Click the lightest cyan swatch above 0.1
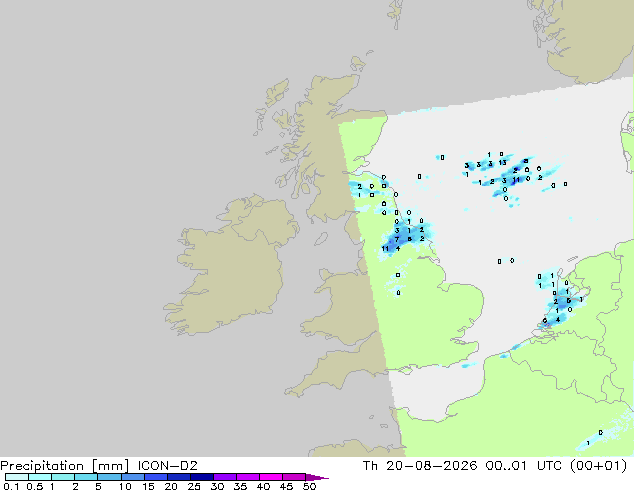[x=17, y=477]
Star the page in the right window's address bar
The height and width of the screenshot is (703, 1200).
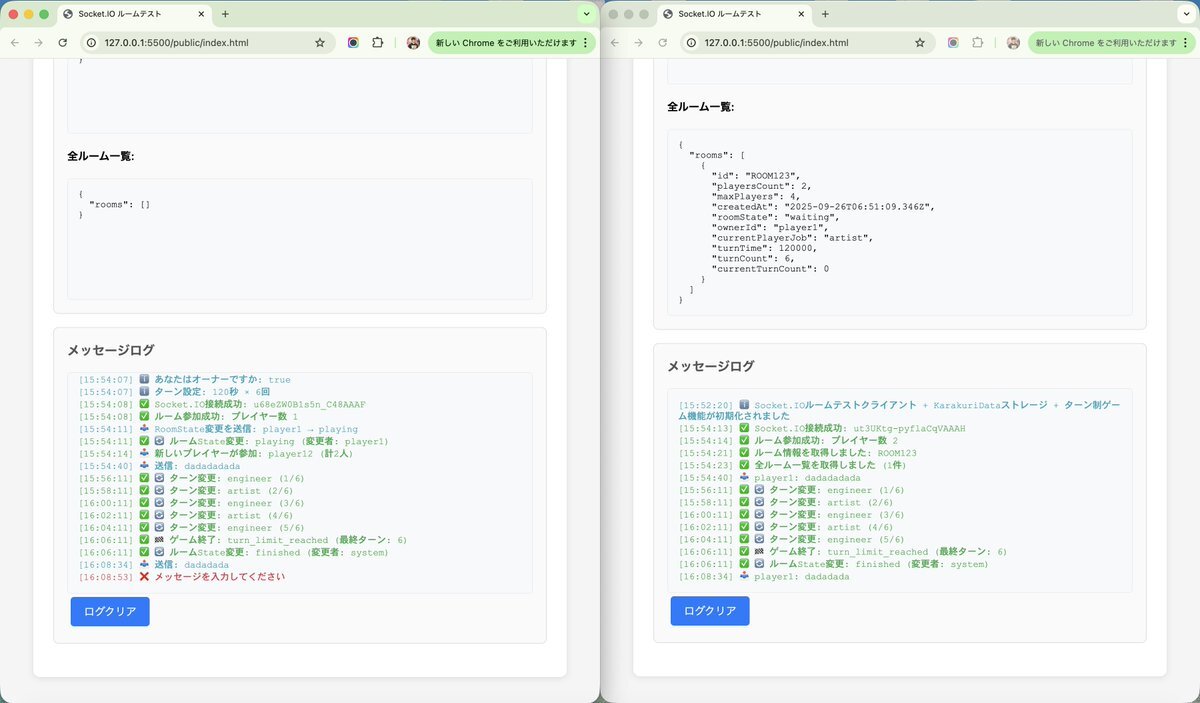(920, 43)
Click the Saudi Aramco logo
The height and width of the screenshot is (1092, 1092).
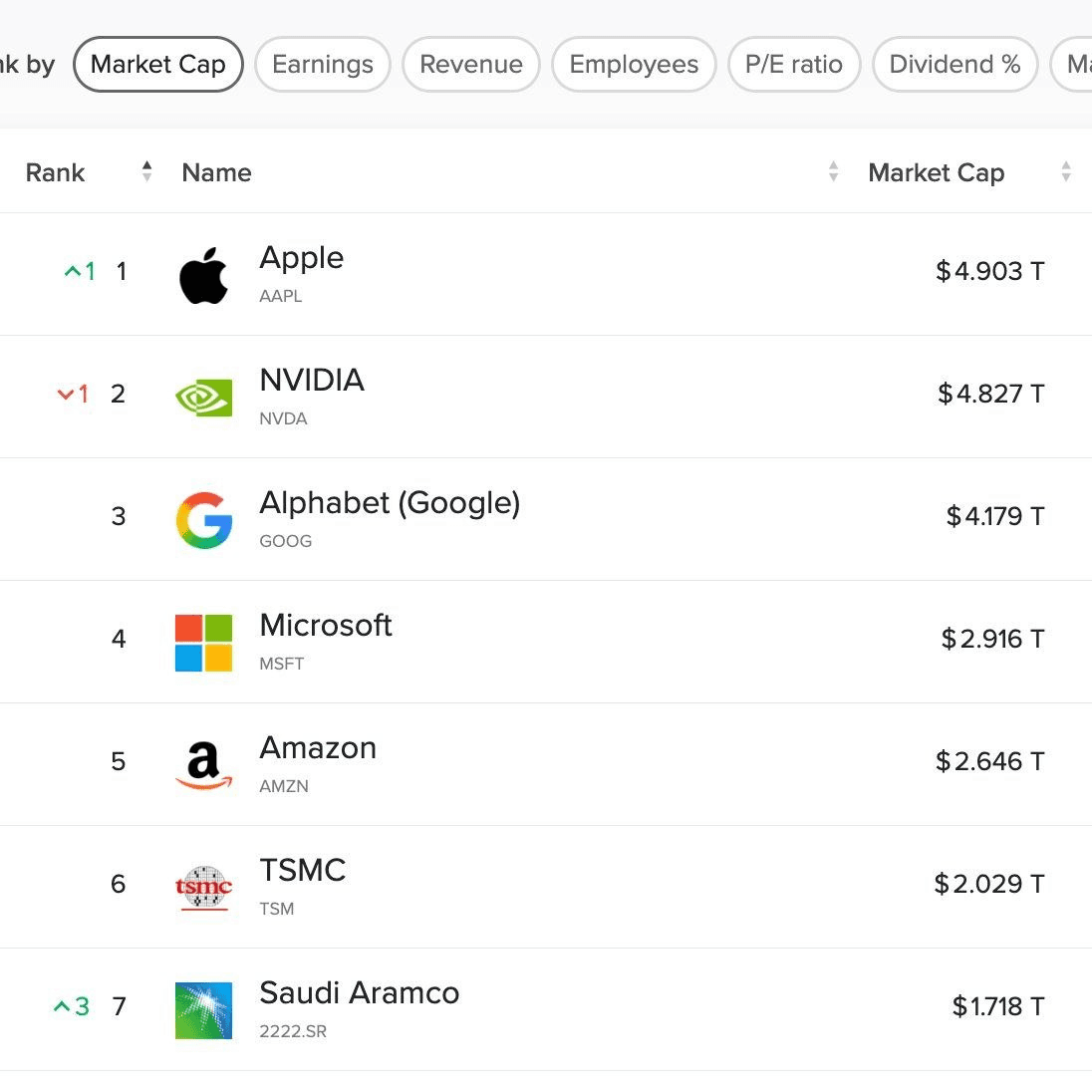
┄┄┄┄┄┄
• _Task instructions_: Would you set down the records exactly, with no pictures included?

• _Exercise response_:
Click the lightest cyan swatch above 0.1
[x=17, y=477]
Star the page in the right window's address bar
The height and width of the screenshot is (703, 1200).
(920, 43)
Click the Saudi Aramco logo
The height and width of the screenshot is (1092, 1092).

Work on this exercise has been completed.